▸ **YOUR INSTRUCTIONS**:
Please swap "categories" for "sections" in the material between the lines holding "Street (145, 399)" and "(786, 541).", inclusive, and give back only those lines with nothing else altered. Leave the pictures out of your answer.

* * *

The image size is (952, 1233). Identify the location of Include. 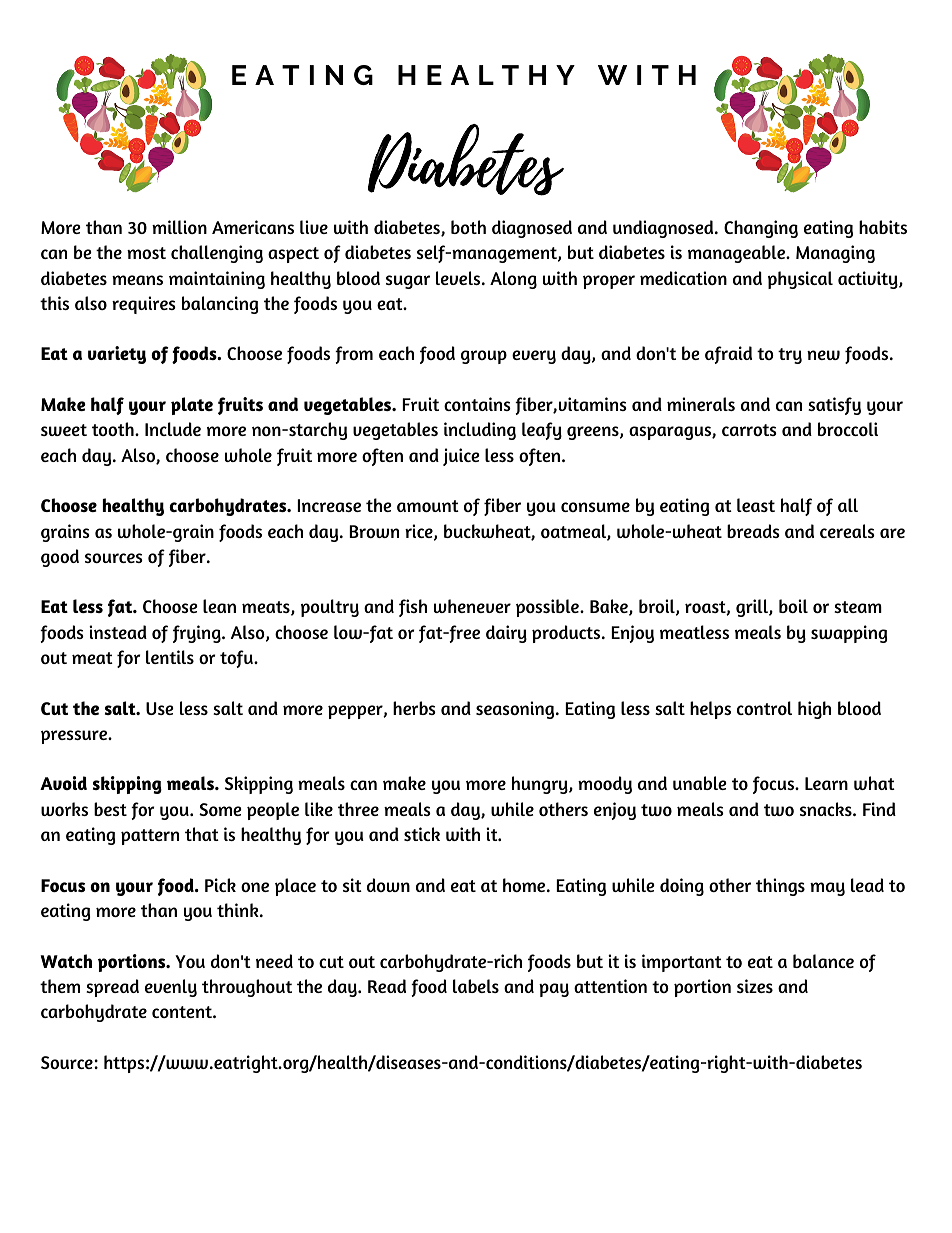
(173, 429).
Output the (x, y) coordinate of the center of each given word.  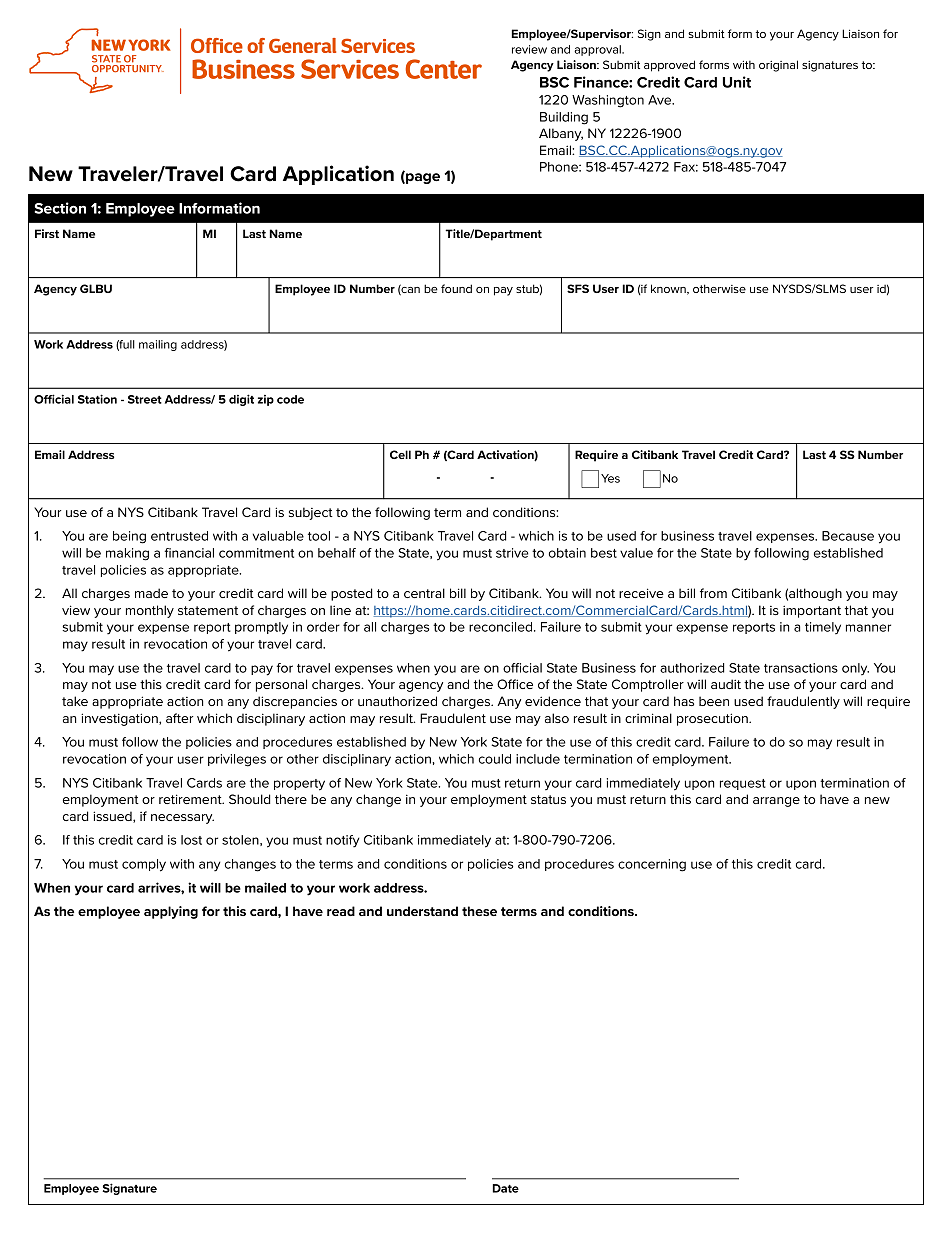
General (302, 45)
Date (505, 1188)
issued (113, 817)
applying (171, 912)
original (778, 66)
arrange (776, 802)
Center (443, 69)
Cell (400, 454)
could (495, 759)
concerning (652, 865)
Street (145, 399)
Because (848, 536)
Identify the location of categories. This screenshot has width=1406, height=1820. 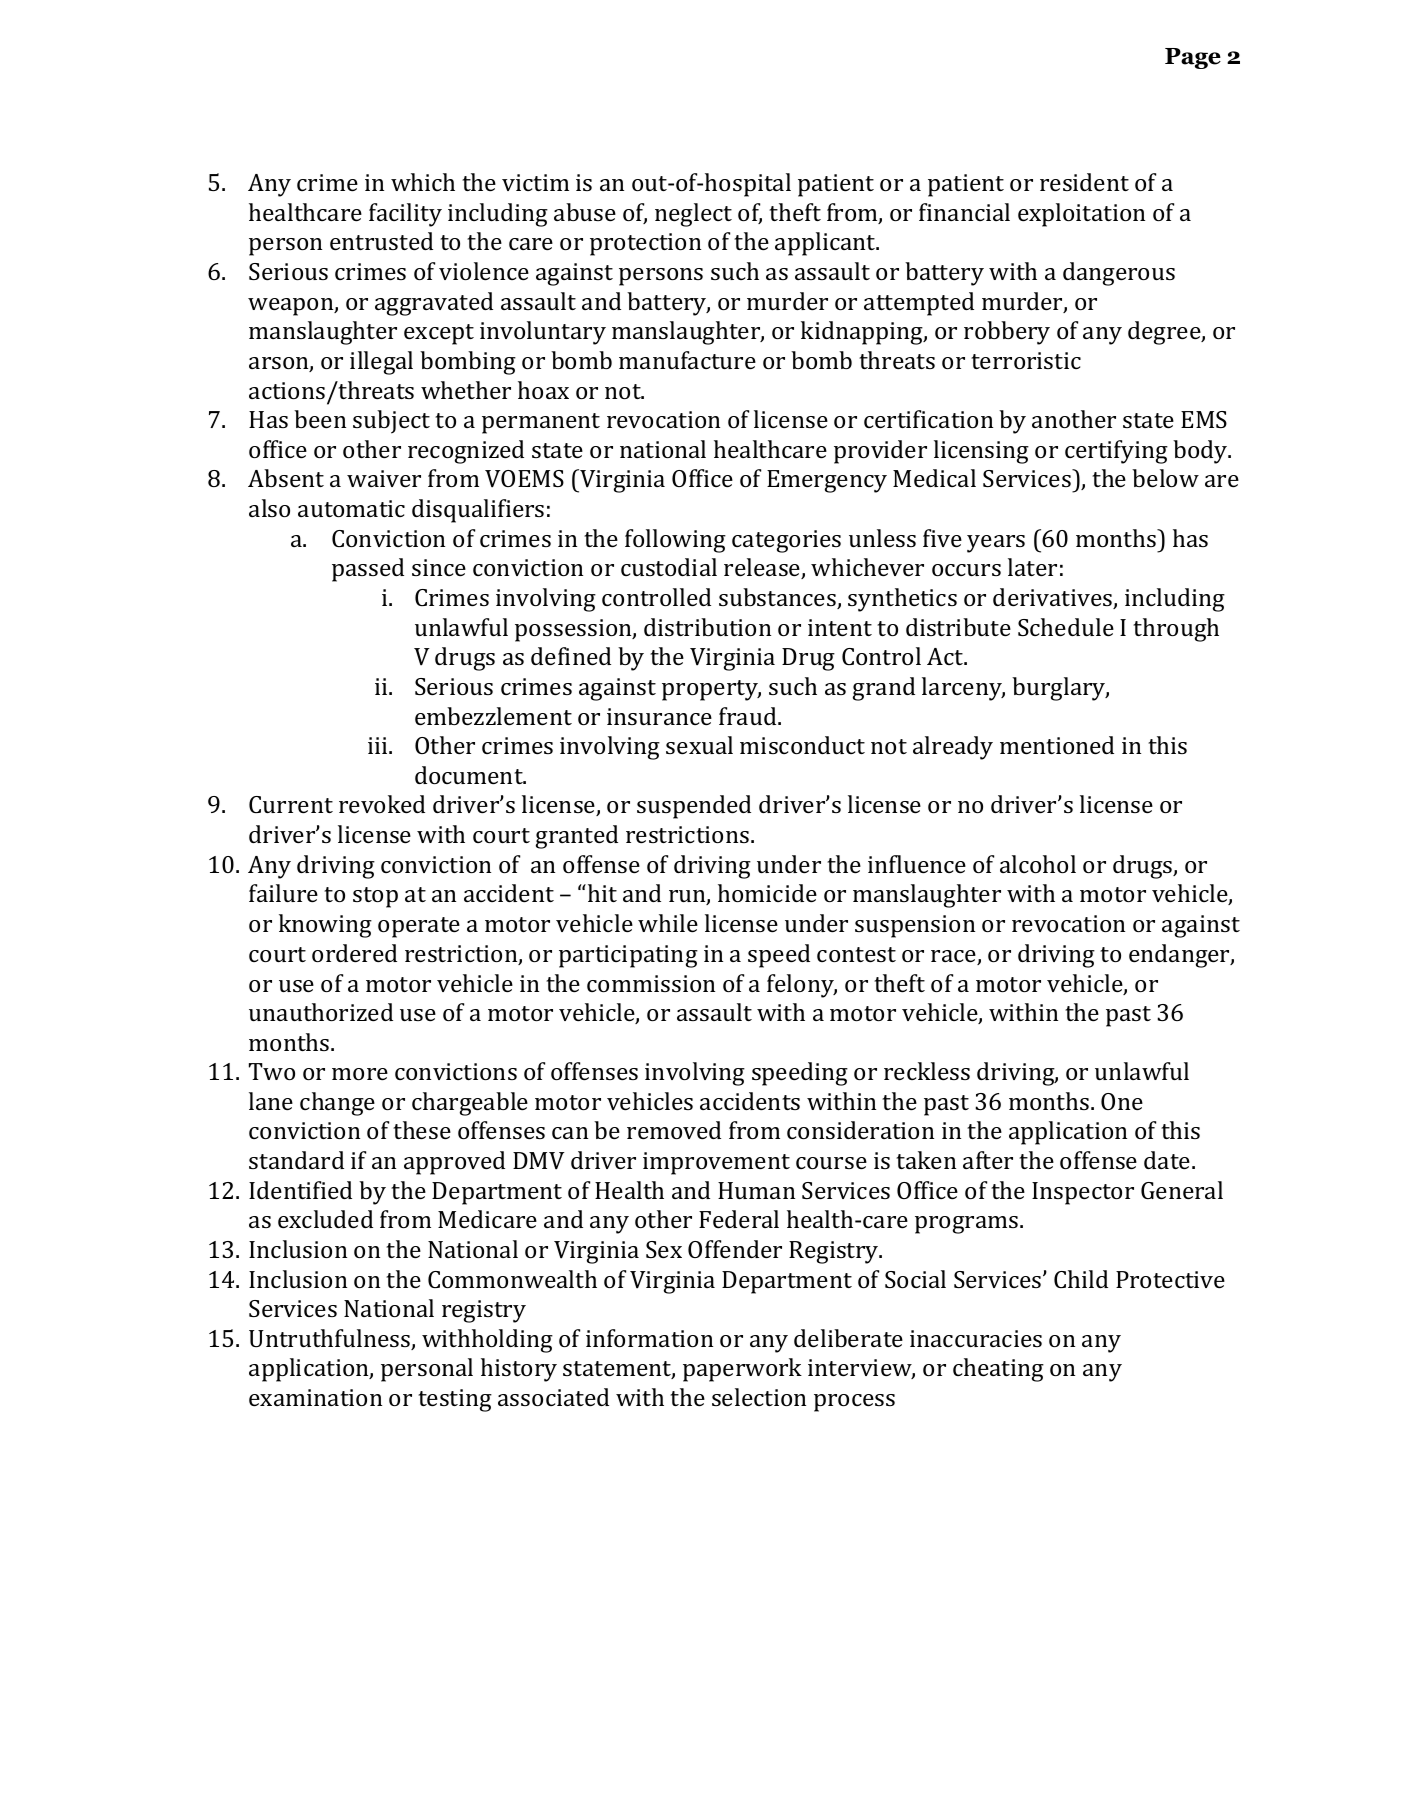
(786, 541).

* * *

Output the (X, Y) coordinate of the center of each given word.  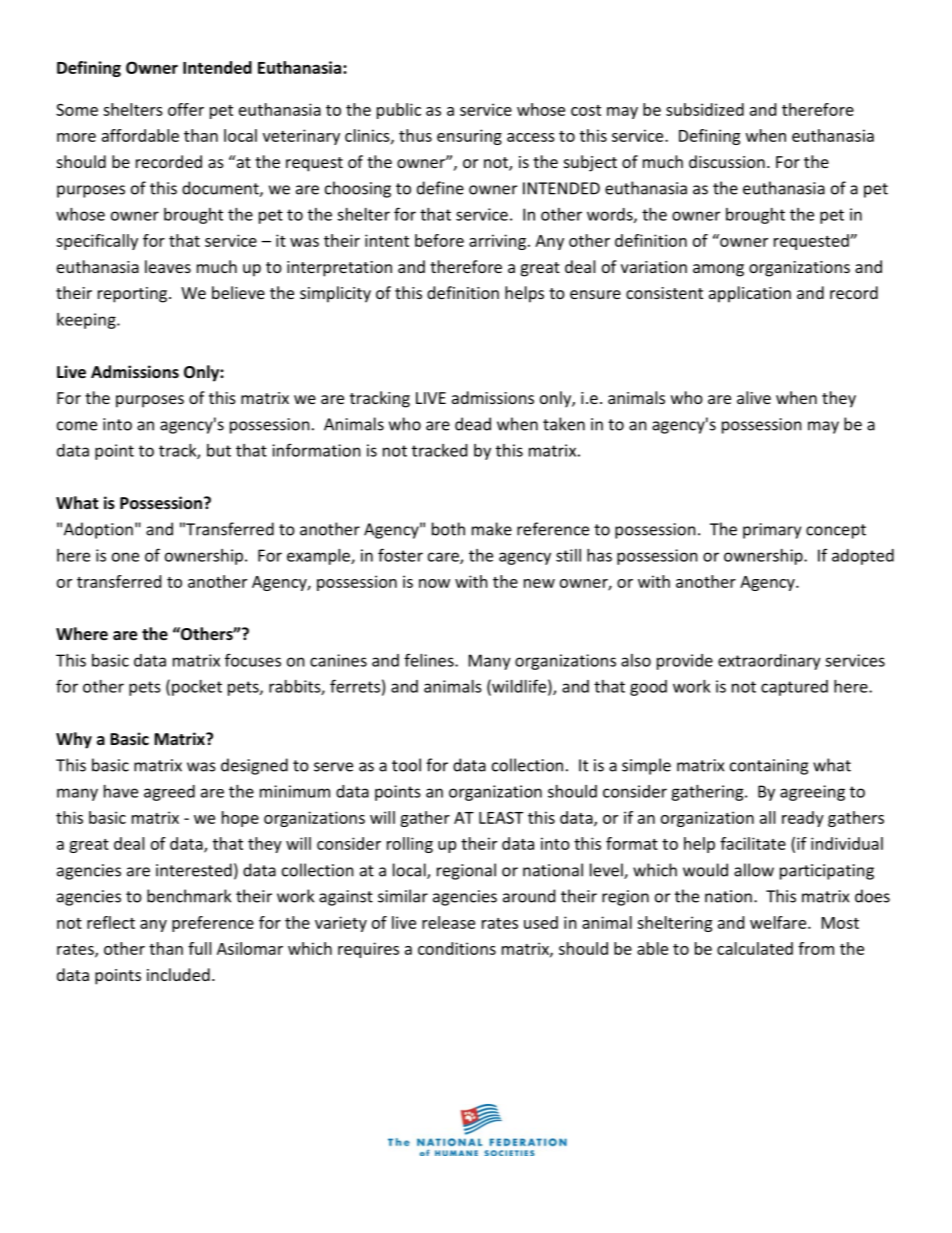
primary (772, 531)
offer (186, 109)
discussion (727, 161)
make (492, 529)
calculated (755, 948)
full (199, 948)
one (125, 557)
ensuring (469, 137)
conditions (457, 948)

* * *

▸ **COMPLETE RESPONSE**:
Street (145, 399)
Because (848, 536)
Identify the location of sections. This screenshot has width=1406, height=1820. 
(786, 541).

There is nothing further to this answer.